Chiara Di Gravio dissertation defense – June 9
PhD candidate Chiara Di Gravio will defend her dissertation on Friday, June 9, at 8 a.m. Central Time, on-site and online. Her advisors are Jonathan Schildcrout and Ran Tao. All are invited and encouraged to attend.
The in-person event will be held in Room 11105 (11th floor) at 2525 West End Avenue.
For access to the event stream, please contact the department at biostatistics[at]vumc[dot]org.
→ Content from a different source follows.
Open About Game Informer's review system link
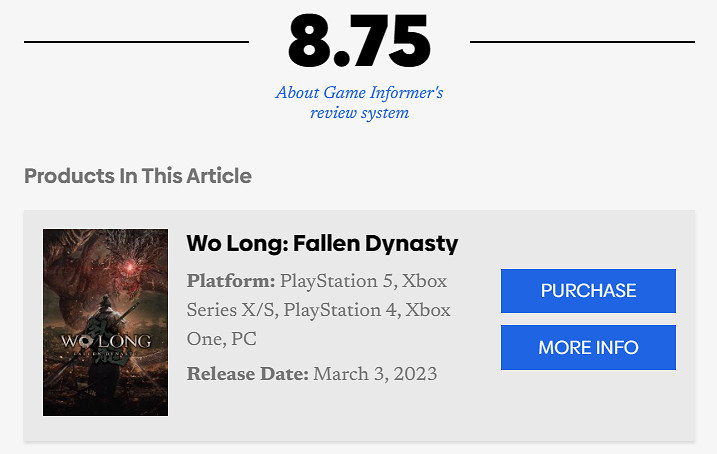 (x=359, y=103)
Design and Analysis Methods for Modern Biomedical Studies with Longitudinal Outcomes
Electronic health records, existing cohort studies and clinical trials provide easily accessible data on outcome and covariates (e.g., disease status, vital signs) for most or all study subjects. However, many scientific questions require additional collection of costly variables that are the primary exposures of interest (e.g., DNA genotype, gut microbiome). When the exposure of interest is expensive to collect, resource constraints will limit the sample size. In these settings, two-phase outcome dependent sampling (ODS) studies are pragmatic solutions that allow researcher to identify the most informative subjects for expensive exposure ascertainment. In this dissertation, we aim to introduce novel two-phase ODS designs and inference procedures for settings where the outcome is collected longitudinally, and an expensive exposure needs to be ascertained retrospectively. In particular, we want to answer the questions on who we should sample for expensive exposure ascertainment, and how we can analyze the data after exposure collection.
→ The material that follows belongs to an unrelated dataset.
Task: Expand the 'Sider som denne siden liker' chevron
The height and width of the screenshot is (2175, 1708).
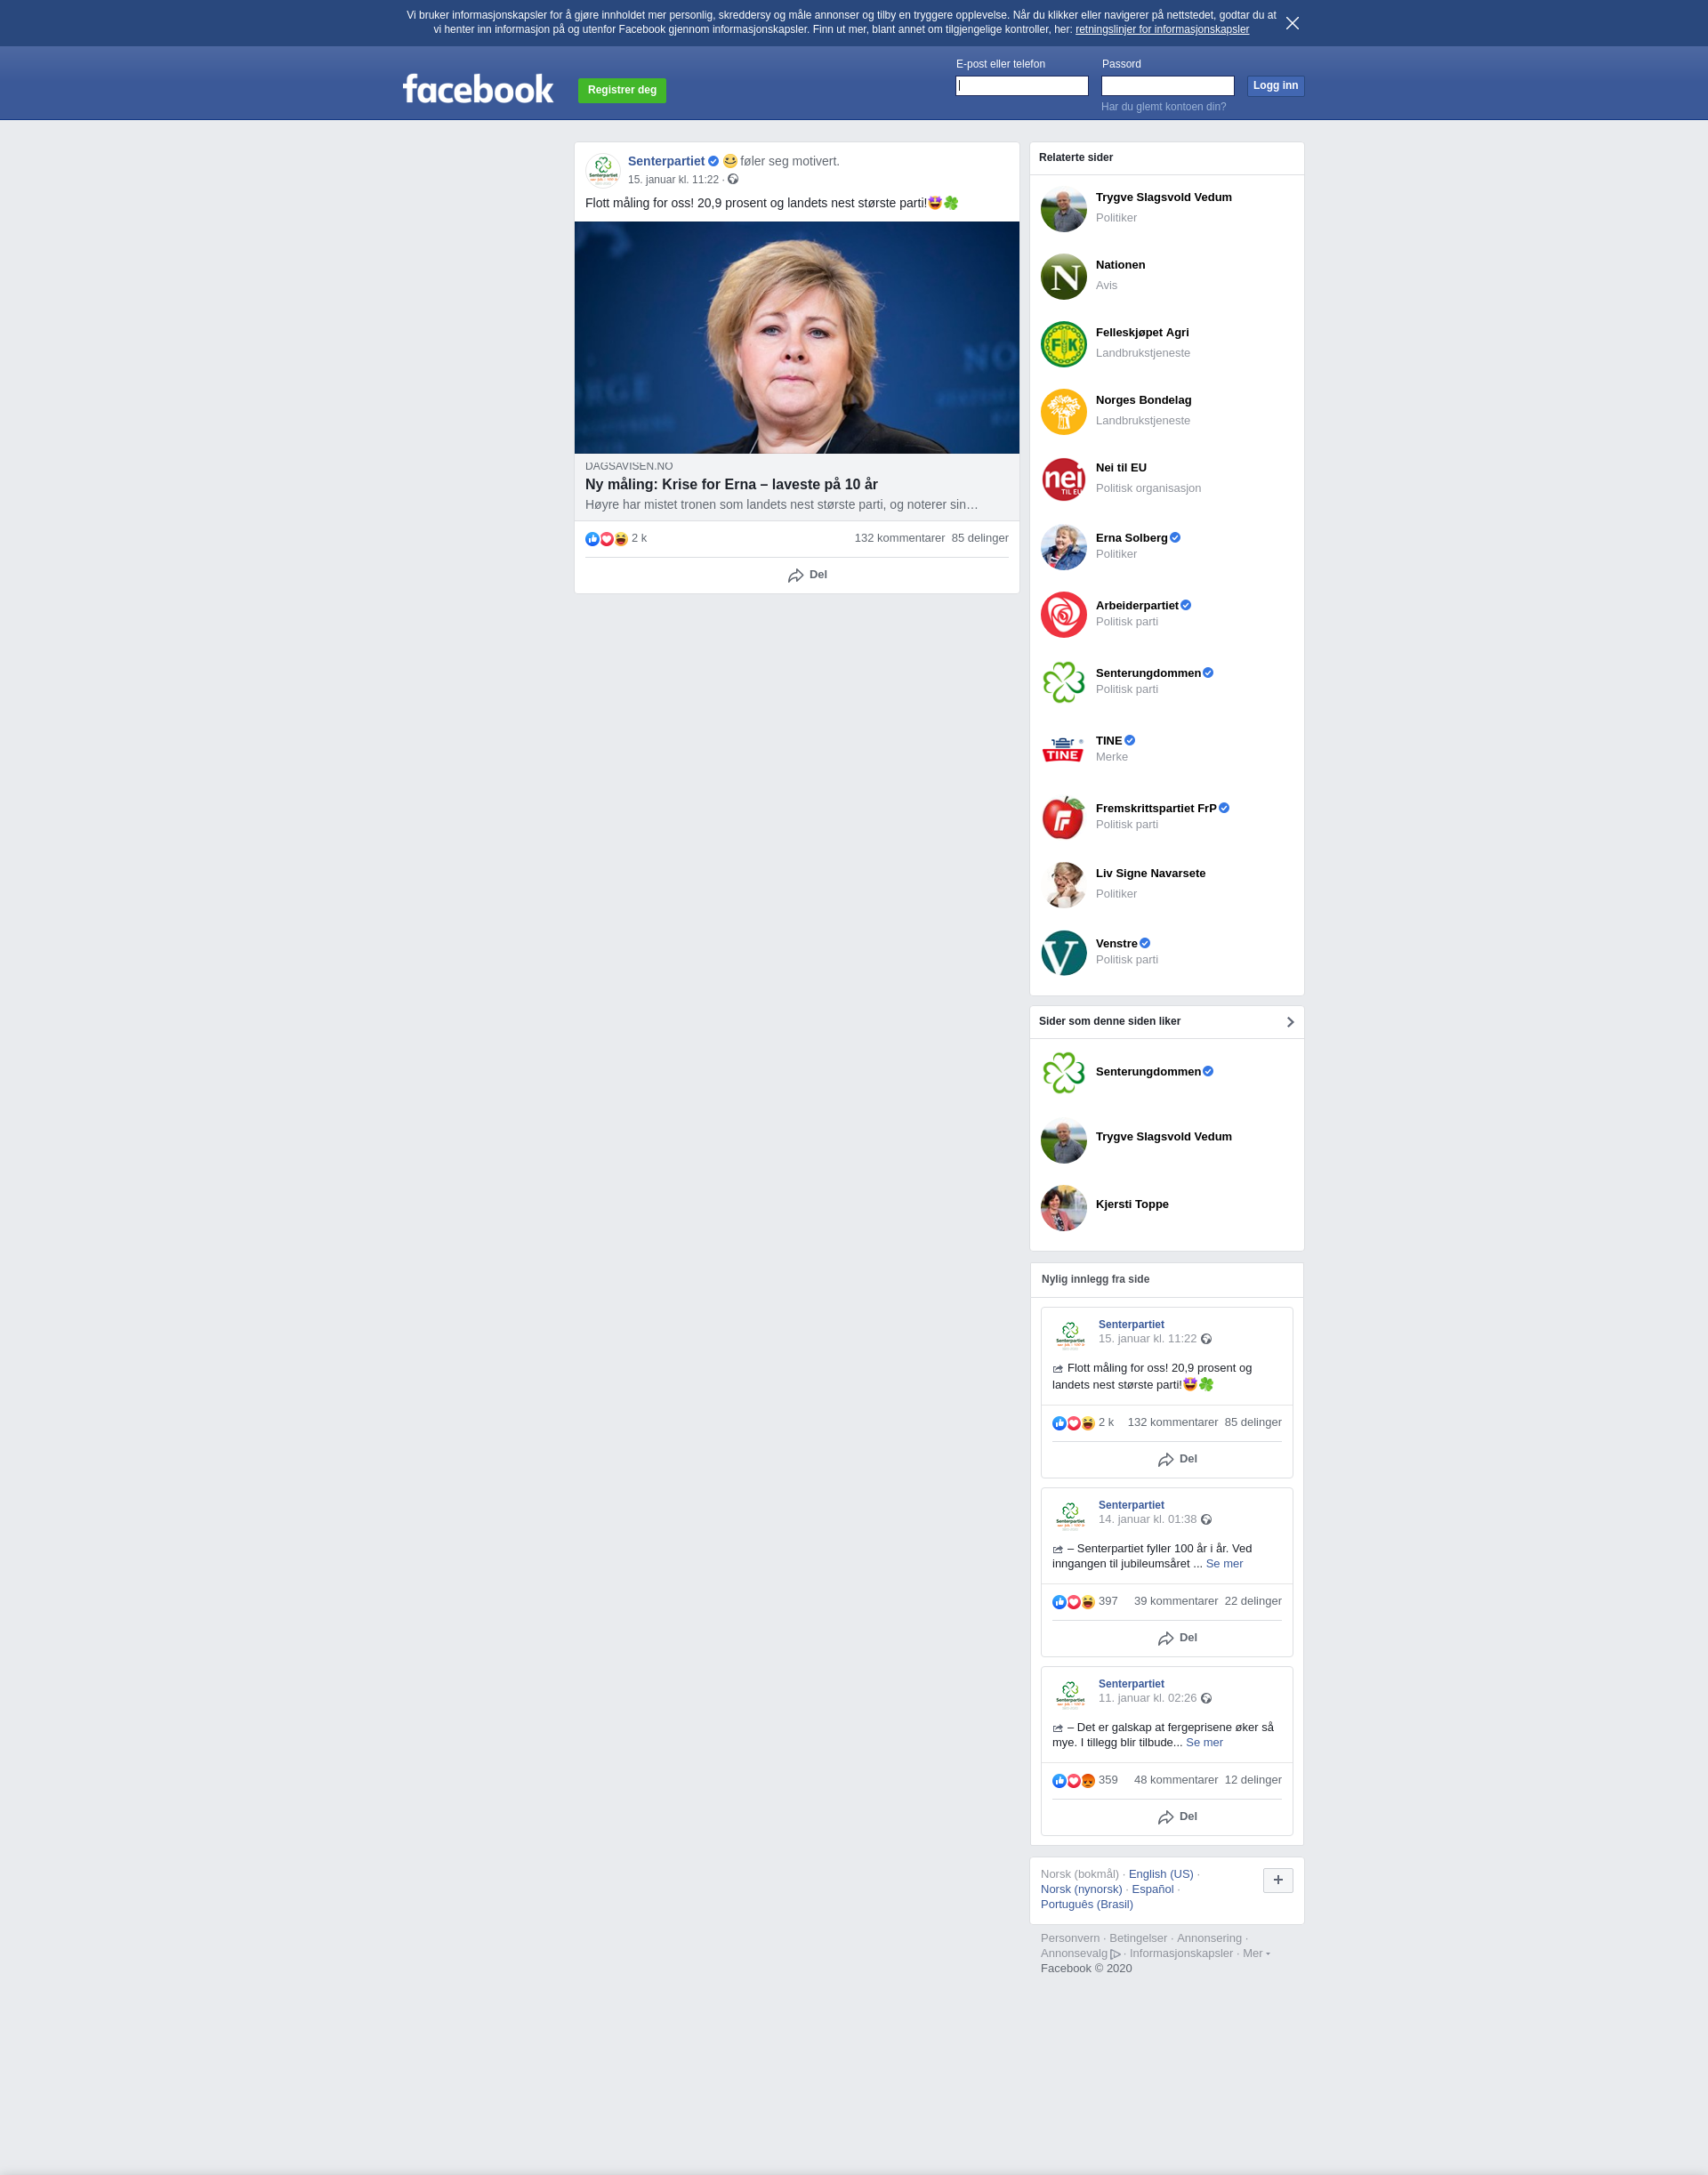Action: point(1290,1022)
First, we focus on settings with multivariate longitudinal continuous outcomes and introduce two designs and inference procedures that use different amounts of information to identify the most informative individuals and to estimate the parameters of interest. Importantly, we show how our approaches allow us to perform secondary analysis of data that have been previously collected in a two-phase ODS study. We demonstrate the advantages of the proposed methods through extensive simulations and an application to the Lung Health Study. Second, we focus on longitudinal binary outcomes and introduce a class of residual based designs that identifies informative individuals based on the available outcome and covariates data. We show how these designs can increase efficiency compared to existing two-phase ODS designs and introduce a semi-parametric approach to estimate the parameters of interest. Additionally, we introduce an R package that creates a framework for the design and analysis of two-phase ODS studies with longitudinal binary outcomes. Finally, we consider longitudinal ordinal outcomes and introduce and compare different analysis strategies to study the association between an expensive exposure and mortality in settings where patients who died were oversampled.